In South Africa we launched our breast cancer program Phakamisa in 2011. The program brings together different organizations to help raise breast cancer awareness, increase early diagnosis, and improve access to treatment and effective support networks in communities. The primary objective of Phakamisa is to address the needs of patients, health care professionals and the health care system in South Africa. Volunteers trained by us are out in the rural communities talking about breast cancer, cervical cancer, domestic violence and the need for education. To date we have reached almost one million individuals. It is a project I am proud to say we have created in South Africa for South Africa. Last year we took the decision to expand this initiative to cover prostate cancer.

What are some of your other focus areas in Africa?

Another focus in Africa has been our AstraZeneca Research Trust. Aware of the need for funding that will contribute to academic advancement in South Africa, we have set up a not for profit trust. The money is used for research; with a broad focus on non-communicable diseases, generating significant data that is not currently available. We have now expanded our Research Trust beyond South Africa to the rest of the continent and expect the first publications to be released this year from Kenya and Nigeria. We are investing in the region of 1 million dollars on an annual basis on this initiative. We also have a strong R&D focus in South Africa. This commitment is evidenced by the approximately 30 AstraZeneca phase 2/3 studies running currently.

As part of your activities in Africa, what importance do you attach to partnering with the leading South African stakeholders?

Collaboration is key for AstraZeneca. In November 2014 we launched our Healthy Heart Africa program. Healthy Heart Africa is designed in consultation and collaboration with non-governmental and community based organisations, international organisations, health experts and governments to support local health systems. It looks to increase awareness of the symptoms and risks of hypertension, offering education, screening, treatment and control. The program was initially launched in Kenya, and is now being rolled out to other African countries. Our commitment is to decrease the burden of high blood pressure, in African communities by 25 percent by the 2025, supporting the WHO’s ‘25 by 25’ global monitoring framework for preventing and controlling non-communicable diseases. Our ambition through this program is to reach 10 million Africans by 2025.

What is your five year vision for the future of South African Healthcare?

I hope that South African healthcare will have found a way to ensure that new drugs receive faster regulatory approval. My desire is to see us find a way to embrace all South Africans, which will require public private partnerships. Today AstraZeneca is most active in the South African private sector, with very little activity in the public sector. The biggest challenge is to make new drugs available to the broader South African population.

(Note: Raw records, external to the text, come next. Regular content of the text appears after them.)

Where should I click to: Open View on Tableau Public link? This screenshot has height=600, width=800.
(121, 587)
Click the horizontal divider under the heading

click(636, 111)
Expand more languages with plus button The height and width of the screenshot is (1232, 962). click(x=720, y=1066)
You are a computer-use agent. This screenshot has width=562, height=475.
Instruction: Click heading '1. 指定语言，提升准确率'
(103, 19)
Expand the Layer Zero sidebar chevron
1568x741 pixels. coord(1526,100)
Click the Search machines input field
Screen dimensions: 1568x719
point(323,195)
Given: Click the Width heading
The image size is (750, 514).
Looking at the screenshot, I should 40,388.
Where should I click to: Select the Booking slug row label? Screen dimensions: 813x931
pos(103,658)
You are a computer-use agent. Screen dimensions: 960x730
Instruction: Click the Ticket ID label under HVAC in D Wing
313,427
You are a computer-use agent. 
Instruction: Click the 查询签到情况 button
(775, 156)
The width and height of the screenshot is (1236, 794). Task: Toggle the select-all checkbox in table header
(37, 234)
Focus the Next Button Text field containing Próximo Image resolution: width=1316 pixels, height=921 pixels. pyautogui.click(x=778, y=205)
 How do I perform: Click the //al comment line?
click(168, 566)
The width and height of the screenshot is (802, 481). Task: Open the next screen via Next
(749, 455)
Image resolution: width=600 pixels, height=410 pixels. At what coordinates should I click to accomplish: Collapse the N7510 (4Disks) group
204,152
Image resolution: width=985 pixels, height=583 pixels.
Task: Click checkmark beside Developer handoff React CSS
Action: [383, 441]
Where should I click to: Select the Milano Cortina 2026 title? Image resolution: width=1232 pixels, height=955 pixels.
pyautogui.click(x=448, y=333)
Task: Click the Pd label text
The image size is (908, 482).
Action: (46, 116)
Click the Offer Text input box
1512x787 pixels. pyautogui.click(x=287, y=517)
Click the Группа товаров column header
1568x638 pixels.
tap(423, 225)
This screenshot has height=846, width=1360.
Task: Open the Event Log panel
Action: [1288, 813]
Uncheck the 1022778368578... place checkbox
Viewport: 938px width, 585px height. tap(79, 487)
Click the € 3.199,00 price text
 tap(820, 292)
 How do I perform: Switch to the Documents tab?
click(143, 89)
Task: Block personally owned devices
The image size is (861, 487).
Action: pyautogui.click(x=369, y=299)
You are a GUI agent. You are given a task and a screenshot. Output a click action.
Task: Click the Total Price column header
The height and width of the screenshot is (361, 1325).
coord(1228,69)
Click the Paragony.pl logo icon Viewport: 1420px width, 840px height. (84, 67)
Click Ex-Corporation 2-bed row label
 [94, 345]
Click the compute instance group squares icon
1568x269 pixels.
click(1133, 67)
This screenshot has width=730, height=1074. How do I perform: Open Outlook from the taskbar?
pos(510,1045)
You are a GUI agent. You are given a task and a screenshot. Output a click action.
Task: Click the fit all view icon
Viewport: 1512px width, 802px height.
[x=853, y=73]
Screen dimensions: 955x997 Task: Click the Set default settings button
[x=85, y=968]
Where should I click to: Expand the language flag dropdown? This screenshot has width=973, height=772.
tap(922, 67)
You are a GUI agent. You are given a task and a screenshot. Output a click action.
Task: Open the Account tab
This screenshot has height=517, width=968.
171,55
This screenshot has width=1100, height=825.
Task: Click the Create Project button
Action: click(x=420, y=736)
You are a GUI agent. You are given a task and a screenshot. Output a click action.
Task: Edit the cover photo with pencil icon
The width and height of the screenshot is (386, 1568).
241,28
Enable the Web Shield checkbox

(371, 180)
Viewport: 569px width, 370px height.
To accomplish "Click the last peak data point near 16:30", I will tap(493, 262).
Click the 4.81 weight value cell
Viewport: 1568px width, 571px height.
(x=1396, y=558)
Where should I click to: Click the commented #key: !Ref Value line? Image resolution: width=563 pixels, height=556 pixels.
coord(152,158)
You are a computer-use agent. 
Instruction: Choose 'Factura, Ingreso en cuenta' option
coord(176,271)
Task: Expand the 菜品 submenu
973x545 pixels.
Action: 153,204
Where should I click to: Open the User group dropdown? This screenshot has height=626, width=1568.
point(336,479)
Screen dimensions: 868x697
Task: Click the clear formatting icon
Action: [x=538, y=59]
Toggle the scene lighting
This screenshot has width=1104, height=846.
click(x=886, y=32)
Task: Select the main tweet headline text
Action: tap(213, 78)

What is it that motivates you every day?

I am driven by science and knowing the difference our products can make on the African continent, in combatting the diseases that affect its people. I have had the privilege of working in this region for seven years, in both AstraZeneca’s South African and Sub-Saharan business. With approximately 450 talented and motivated employees in our region, I am committed to furthering their careers and maximising the impact that AstraZeneca makes to our patients.